Dozens of states wrote public comments to CMS Administrator Seema Verma, urging her to withdraw the proposal, including conservative states that are typically supportive of her work.

“If the rule is finalized as proposed, it will immediately disrupt the Medicaid program in Alabama and we believe across the country,” wrote Stephanie McGee Azar, commissioner of the Alabama Medicaid Agency, who is not related to Alex Azar. She added that it would have “unintended consequences that will affect access to care in Alabama to our most vulnerable populations.”

Florida Gov. Ron DeSantis’s (R) administration warned the effect of the proposal would be “immediate and crippling.”

Meanwhile, a letter signed by state Medicaid officials in Michigan, Missouri, New York, Oregon, Pennsylvania, South Carolina, Tennessee, Illinois, Louisiana, Colorado, Pennsylvania and Washington argued the proposal would likely “force states to cut Medicaid eligibility, benefits and/or provider payments, which would have the effect of decreasing low-income individuals’ access to important health care services.”

The public comment period closed Jan. 31. CMS now needs to go through the 4,000 comments before deciding whether to finalize the rule.
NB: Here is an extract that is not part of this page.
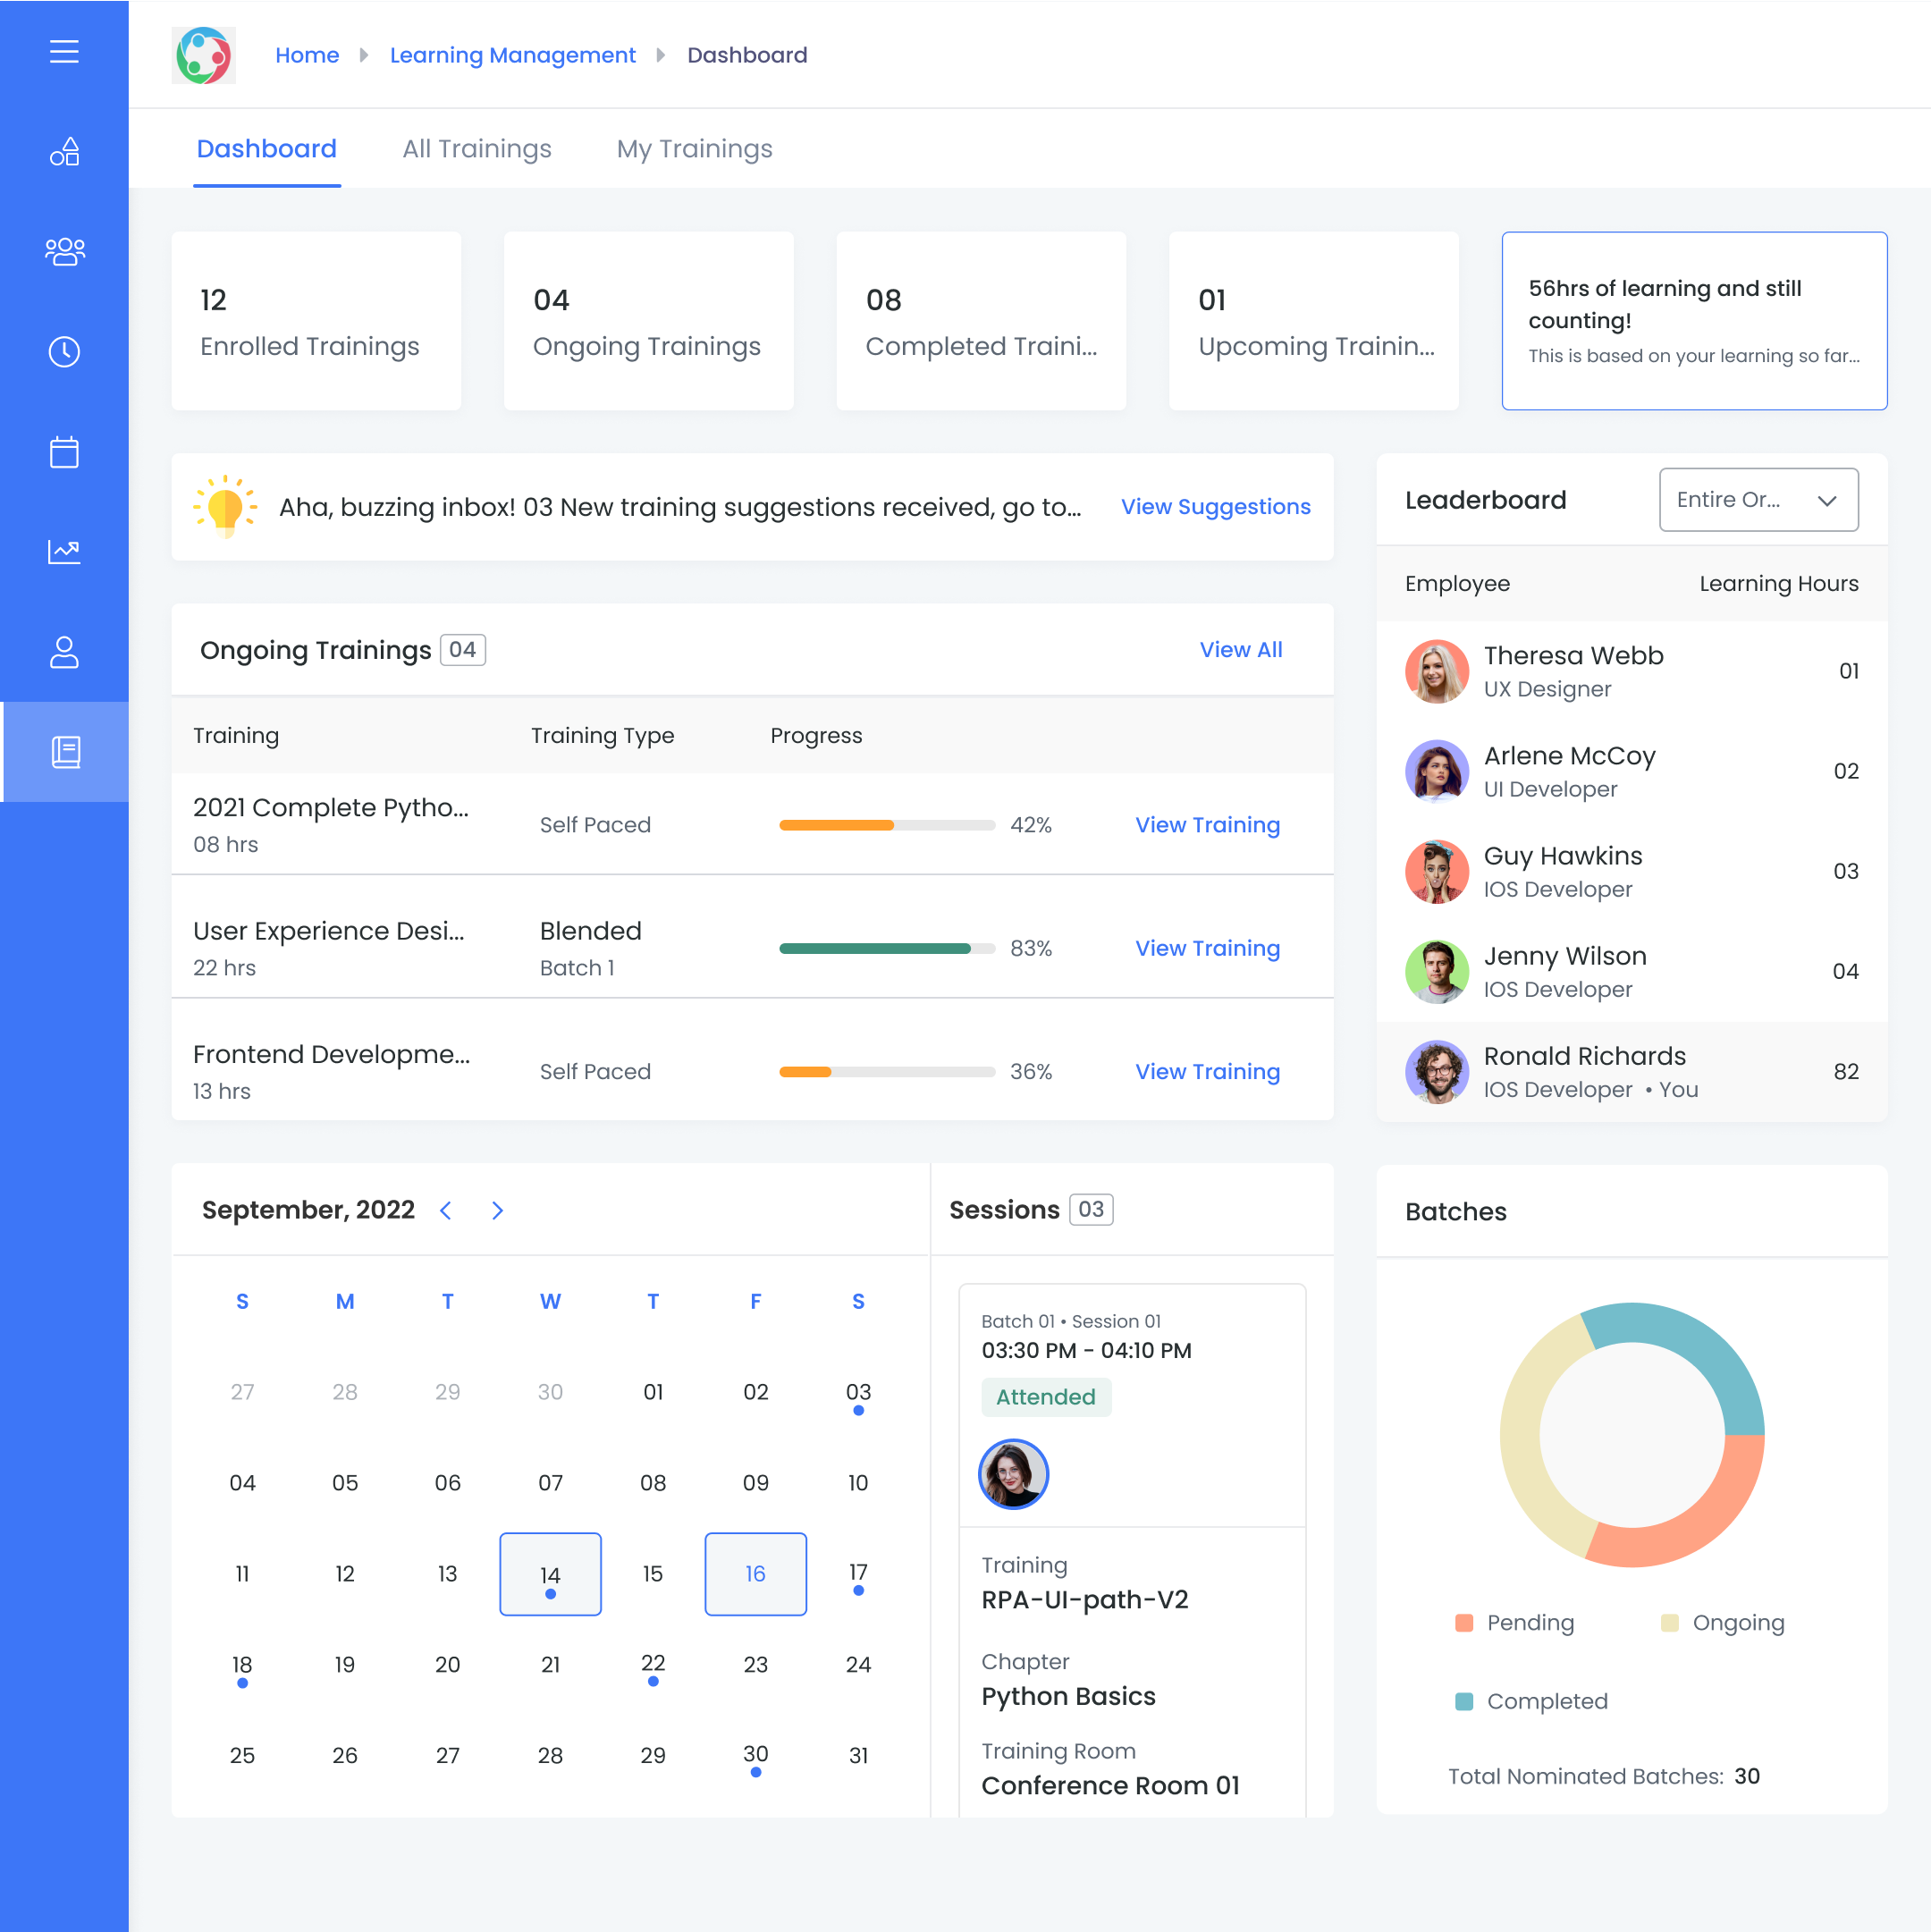
Task: Click View All for ongoing trainings
Action: coord(1240,650)
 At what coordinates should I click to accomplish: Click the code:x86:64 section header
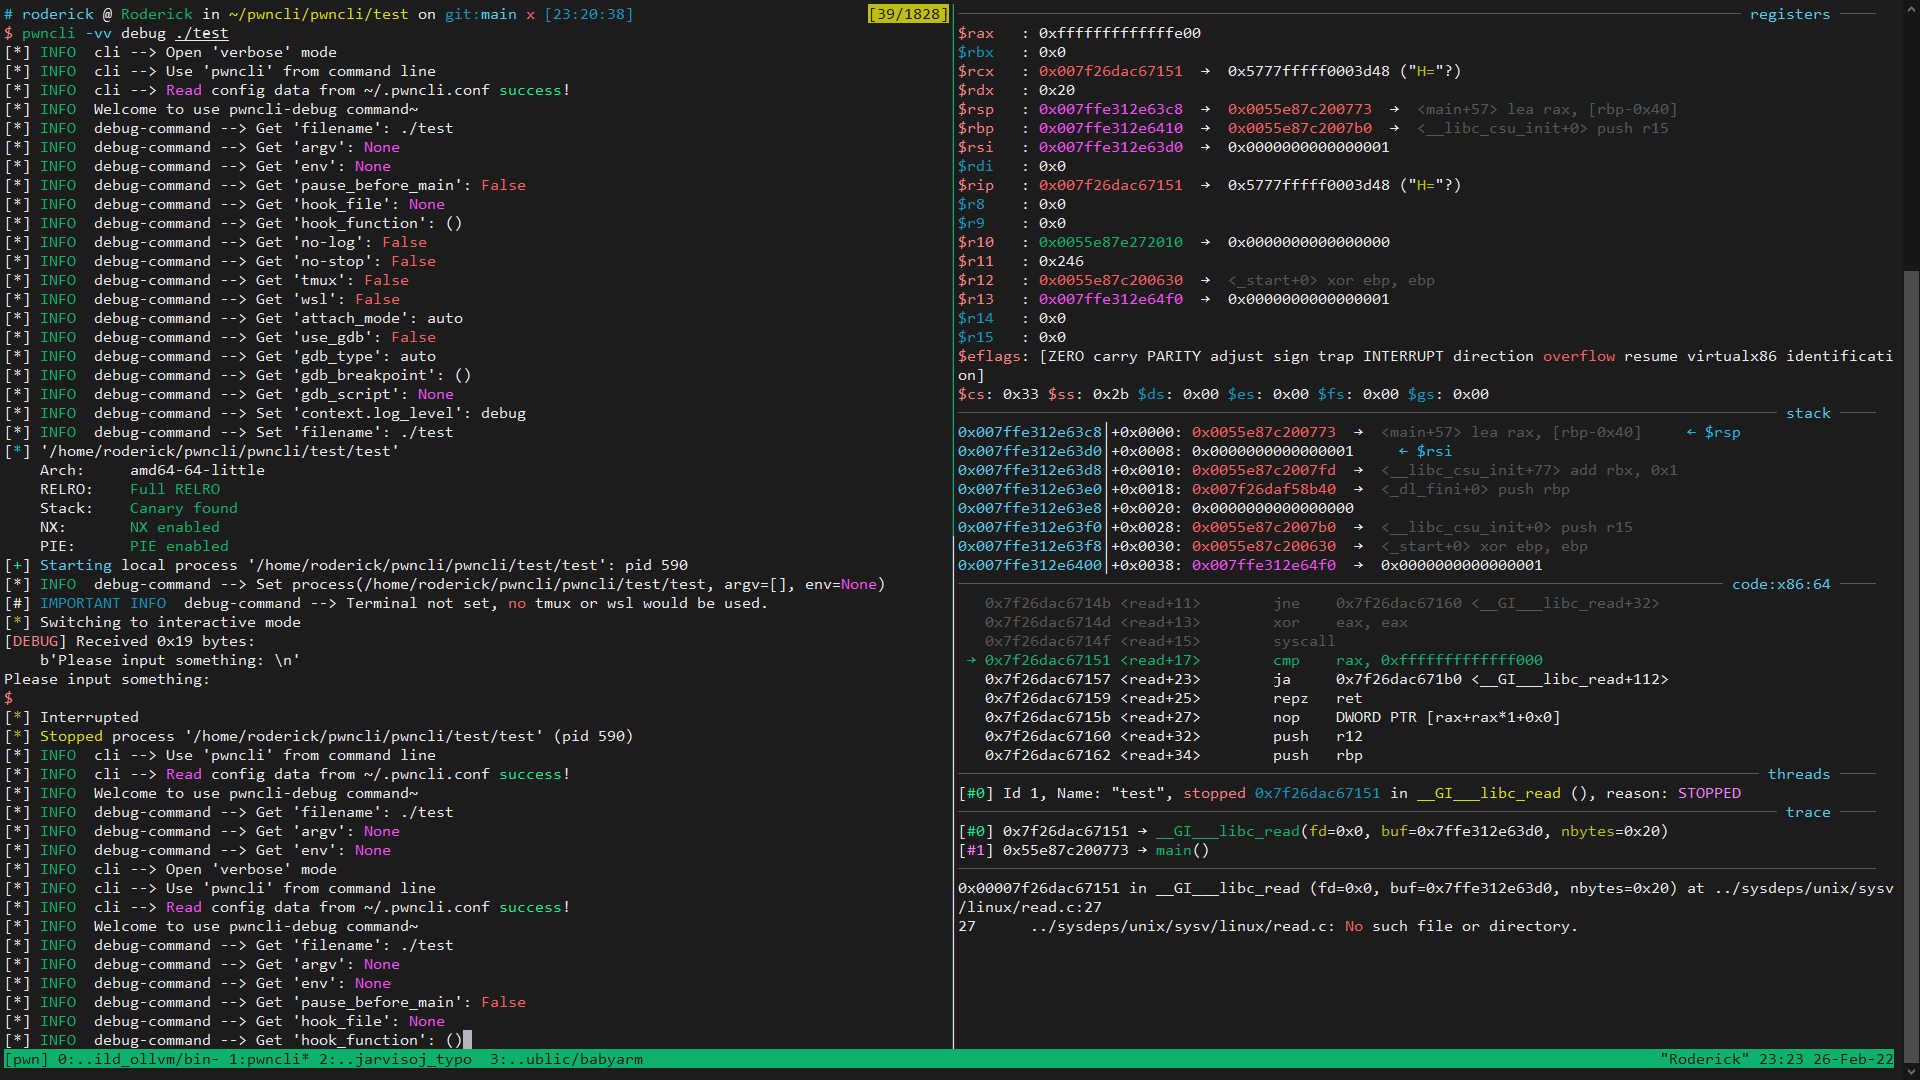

Verma and her supporters argue the proposal is not intended to cut Medicaid but instead aims to improve transparency and accountability in the $600 billion a year program.

“It’s not surprising providers and the states are objecting when they are getting federal money for free,” argued Brian Blase, who previously served on President Trump’s National Economic Council, where he worked on health care issues. “They don’t want transparency and they don’t want their financing gimmicks checked.”

Blase predicted the rule, if implemented as proposed, would reduce Medicaid spending by a “very small amount.”

Verma also pushed back on opponents, criticizing a study commissioned by the American Hospital Association that estimated the rule could reduce Medicaid funding by as much as $49 billion annually.

“This proposed rule is not intended to reduce Medicaid payments, and alarmist estimates that this rule, if finalized, will suddenly remove billions of dollars from the program and threaten beneficiary access are overblown and without credibility,” she wrote in a blog post last week.

Some experts disagree with her, pointing to other actions the administration has taken on Medicaid, including work requirements.

“I think one should view this rule not in isolation, but in combination with the broader agenda of this administration on Medicaid,” said Edwin Park, a research professor at Georgetown University McCourt School of Public Policy. “Their ultimate agenda is about cutting the Medicaid program, changing the Medicaid program as it currently stands.”

State officials have complained that they were not asked for their input before the proposal was released, nor did CMS conduct a regulatory analysis of potential effects.

A nonpartisan agency that advises Congress on Medicaid policy wrote to Alex Azar advising he not implement the rule because CMS has not fully assessed the possible effects.

“The Commission is concerned that the proposed changes could reduce payments to providers in ways that could jeopardize access to care for Medicaid enrollees,” the advisory group wrote.

For example, Maine’s Department of Health and Human Services has planned to make $86 million in supplemental payments to hospitals in fiscal 2020, which began July 1.

The rule “would require significant changes to MaineCare and could force the State to cut back on eligibility or services,” Jeanne Lambrew wrote in the department’s public comment.

The administration hasn’t given any signals that it plans to back down from the proposal, despite considerable pushback from stakeholders, states and bipartisan members of Congress.

“We will work with states to help them recreate their practices in ways that are in conformity with the statute and try to be fair and equitable in all our dealings with states,” Alex Azar told lawmakers last week on Capitol Hill.